## [PROVIDED PASSAGE]

----------------------------------------

Soleil on a New Generation of Music

Miami-based artist Soleil is no stranger to the music scene--from her first performances as a child in her

home city of New York to her most recent releases, Soleil represents a new generation of music with influences of classic artists from the back half of the 20th century. Her EP “Dawn” (2018) features rich, bass-driven beats fueled by a deep vocal lead. Her sultry, enticing vocal quality displays a great range of ability and all the best aspects of her natural musical intuition. Her new single, “Whose Side?” rests on an energetic club beat that emphasizes her vocal depth and dimension. (I highly recommend listening through headphones to be transported to a bustling club in the heart of Miami.) It released on Friday, Feb. 5, on all streaming platforms.


How did you get your start as a musician?

I did my first ‘performance’ when I was 5 years old…and by performance, I mean I sang Twinkle Twinkle Little Star standing on the ledge of the fireplace in the Yonkers, NY home I grew up in. Once my parents realized I didn’t sound half bad, they put me into piano and vocal lessons. I performed in piano recitals and on stage in elementary school during assemblies. I also played saxophone and clarinet when I was in grade school, but I chose voice as my main instrument. I was in traditional, acapella, and gospel choirs throughout high school and college. I’ve been in the professional entertainment scene since 2013, gigging in various cover and corporate bands. But I really began focusing more on my career as an artist when I started writing my first EP ‘Dawn’ in 2018.


How has your background influenced the development of your sound?


My dad is a bass player and my mom is a music lover–she put headphones on her stomach while she was pregnant with me. They always played great music - I grew up on Diana Ross & The Supremes, Stevie Wonder, Bob Marley & The Wailers, Janis Joplin, The Eurythmics, and Jamiroquai to name a few. When I started choosing my own music to listen to, I gravitated towards R&B, Pop, and Hip-Hop--Alicia Keys, Christina Aguilera, Britney Spears, N’Sync, and 50 Cent were some of my favorites. At one point in time, I was really into Sum 41. As I got older, I branched out into more soulful singers like Joss Stone, Amy Winehouse, Erykah Badu, and Lauryn Hill, which is when I really started to develop my sound.


The themes within your music tend to vary between several subjects, and most recently in “Whose Side?” discuss choosing a path in a relationship or within oneself. What inspires you to write, or what inspires you musically?


I’ve recently embraced the practice of making songwriting and music a habit, rather than just something I do when I’m inspired or motivated. Making it intertwined in my daily and weekly schedule has really helped me grow. Other than that, I get inspiration from many places – my feelings and current situations I’m dealing with, what my friends are going through, other songs I hear, dreams, random conversations with people, conversations I hear other people having, trends, and ideas that come to me randomly at any time of day or night.

----------------------------------------

## [LISTED ENTRIES]
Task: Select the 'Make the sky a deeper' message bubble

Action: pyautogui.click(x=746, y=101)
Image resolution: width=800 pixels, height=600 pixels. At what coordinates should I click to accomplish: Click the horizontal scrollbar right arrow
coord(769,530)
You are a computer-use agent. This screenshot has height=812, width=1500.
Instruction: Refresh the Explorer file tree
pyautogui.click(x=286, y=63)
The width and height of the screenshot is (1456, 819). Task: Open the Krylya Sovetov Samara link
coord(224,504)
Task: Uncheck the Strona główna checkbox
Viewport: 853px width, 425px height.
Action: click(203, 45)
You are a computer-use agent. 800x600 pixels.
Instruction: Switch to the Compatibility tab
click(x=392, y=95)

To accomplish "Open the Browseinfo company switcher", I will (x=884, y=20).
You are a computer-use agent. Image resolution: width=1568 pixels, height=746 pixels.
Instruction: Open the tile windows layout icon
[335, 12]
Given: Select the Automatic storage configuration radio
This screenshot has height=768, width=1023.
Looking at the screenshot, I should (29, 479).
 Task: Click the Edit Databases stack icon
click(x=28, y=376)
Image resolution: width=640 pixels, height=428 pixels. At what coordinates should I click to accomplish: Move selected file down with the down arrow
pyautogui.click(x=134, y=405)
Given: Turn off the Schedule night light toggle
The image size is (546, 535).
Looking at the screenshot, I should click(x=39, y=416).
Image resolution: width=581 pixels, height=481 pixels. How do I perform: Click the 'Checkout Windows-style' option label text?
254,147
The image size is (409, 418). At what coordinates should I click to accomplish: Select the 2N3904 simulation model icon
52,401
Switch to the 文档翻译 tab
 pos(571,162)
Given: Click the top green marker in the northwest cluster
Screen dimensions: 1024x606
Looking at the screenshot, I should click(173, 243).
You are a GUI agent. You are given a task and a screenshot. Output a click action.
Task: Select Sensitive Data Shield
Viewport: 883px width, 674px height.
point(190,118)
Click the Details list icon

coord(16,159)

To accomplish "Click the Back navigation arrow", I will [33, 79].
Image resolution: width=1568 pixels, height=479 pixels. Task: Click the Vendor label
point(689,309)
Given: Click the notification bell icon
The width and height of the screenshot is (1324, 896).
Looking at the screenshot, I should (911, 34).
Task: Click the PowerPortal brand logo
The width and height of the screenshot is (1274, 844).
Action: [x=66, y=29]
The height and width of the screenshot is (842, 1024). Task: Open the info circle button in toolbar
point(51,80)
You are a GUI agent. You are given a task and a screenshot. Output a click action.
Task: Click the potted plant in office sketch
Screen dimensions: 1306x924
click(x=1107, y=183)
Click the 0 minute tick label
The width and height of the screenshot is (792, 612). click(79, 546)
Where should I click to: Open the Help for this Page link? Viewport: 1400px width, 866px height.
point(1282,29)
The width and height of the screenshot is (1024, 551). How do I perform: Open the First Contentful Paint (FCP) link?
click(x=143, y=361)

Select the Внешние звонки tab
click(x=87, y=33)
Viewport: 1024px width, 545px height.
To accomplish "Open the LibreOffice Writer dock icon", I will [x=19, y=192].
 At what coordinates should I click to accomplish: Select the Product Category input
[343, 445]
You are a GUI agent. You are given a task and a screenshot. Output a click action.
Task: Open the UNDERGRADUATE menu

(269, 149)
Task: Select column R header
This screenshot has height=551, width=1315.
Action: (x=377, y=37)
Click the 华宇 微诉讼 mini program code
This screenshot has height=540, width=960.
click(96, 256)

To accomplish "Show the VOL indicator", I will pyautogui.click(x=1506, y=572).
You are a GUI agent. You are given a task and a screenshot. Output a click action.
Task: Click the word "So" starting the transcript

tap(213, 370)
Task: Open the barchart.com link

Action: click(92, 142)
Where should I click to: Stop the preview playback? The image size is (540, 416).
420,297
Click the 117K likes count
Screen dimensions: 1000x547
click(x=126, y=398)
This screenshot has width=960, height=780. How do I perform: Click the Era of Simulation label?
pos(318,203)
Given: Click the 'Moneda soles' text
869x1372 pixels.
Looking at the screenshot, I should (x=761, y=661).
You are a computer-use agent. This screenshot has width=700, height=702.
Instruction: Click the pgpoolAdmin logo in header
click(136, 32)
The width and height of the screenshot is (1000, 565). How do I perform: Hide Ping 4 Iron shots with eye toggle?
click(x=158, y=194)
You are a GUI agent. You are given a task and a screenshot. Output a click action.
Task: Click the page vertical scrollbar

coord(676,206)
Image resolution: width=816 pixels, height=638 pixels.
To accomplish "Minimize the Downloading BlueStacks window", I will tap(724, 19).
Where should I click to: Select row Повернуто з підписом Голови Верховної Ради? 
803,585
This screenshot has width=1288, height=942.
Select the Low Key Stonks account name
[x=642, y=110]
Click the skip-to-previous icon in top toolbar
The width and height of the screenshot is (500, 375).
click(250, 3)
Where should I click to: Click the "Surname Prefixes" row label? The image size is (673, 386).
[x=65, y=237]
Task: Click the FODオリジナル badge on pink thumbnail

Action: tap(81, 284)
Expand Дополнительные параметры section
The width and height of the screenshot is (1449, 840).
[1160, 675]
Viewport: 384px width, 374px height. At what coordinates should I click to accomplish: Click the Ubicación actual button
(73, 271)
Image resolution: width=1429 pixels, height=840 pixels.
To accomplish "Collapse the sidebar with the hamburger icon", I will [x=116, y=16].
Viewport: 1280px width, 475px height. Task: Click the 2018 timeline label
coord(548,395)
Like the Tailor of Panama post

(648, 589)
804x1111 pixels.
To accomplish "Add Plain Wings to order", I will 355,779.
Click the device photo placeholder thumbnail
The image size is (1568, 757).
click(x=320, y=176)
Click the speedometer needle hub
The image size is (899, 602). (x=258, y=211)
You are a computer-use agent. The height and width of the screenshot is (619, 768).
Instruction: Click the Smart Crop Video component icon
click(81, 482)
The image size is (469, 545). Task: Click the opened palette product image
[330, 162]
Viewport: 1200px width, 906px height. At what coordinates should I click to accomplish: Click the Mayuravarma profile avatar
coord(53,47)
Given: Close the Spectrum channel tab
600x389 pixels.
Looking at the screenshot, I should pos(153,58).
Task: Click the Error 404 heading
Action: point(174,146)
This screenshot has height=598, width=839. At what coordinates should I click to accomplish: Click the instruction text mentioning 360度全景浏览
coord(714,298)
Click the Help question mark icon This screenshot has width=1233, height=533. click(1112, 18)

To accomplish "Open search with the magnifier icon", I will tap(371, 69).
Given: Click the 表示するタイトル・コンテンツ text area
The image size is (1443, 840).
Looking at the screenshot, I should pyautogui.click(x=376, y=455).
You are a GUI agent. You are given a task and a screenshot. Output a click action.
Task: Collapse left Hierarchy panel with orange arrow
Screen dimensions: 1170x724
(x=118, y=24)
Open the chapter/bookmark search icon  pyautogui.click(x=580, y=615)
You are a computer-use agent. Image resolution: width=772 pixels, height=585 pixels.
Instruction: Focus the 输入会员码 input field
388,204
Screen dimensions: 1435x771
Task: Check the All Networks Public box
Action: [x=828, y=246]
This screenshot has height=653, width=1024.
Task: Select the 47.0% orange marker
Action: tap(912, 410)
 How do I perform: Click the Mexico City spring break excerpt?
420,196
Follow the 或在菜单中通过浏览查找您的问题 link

----------------------------------------

## [WHAT TO WORK ON]
**a.** Return the passage of the Soleil interview from "The themes within" to "inspires you musically?", copied word for word.
**b.** According to the Soleil interview, what instrument does Soleil's dad play?

## [SOLUTIONS FOR EACH TASK]
**a.**
The themes within your music tend to vary between several subjects, and most recently in “Whose Side?” discuss choosing a path in a relationship or within oneself. What inspires you to write, or what inspires you musically?

**b.** He plays bass.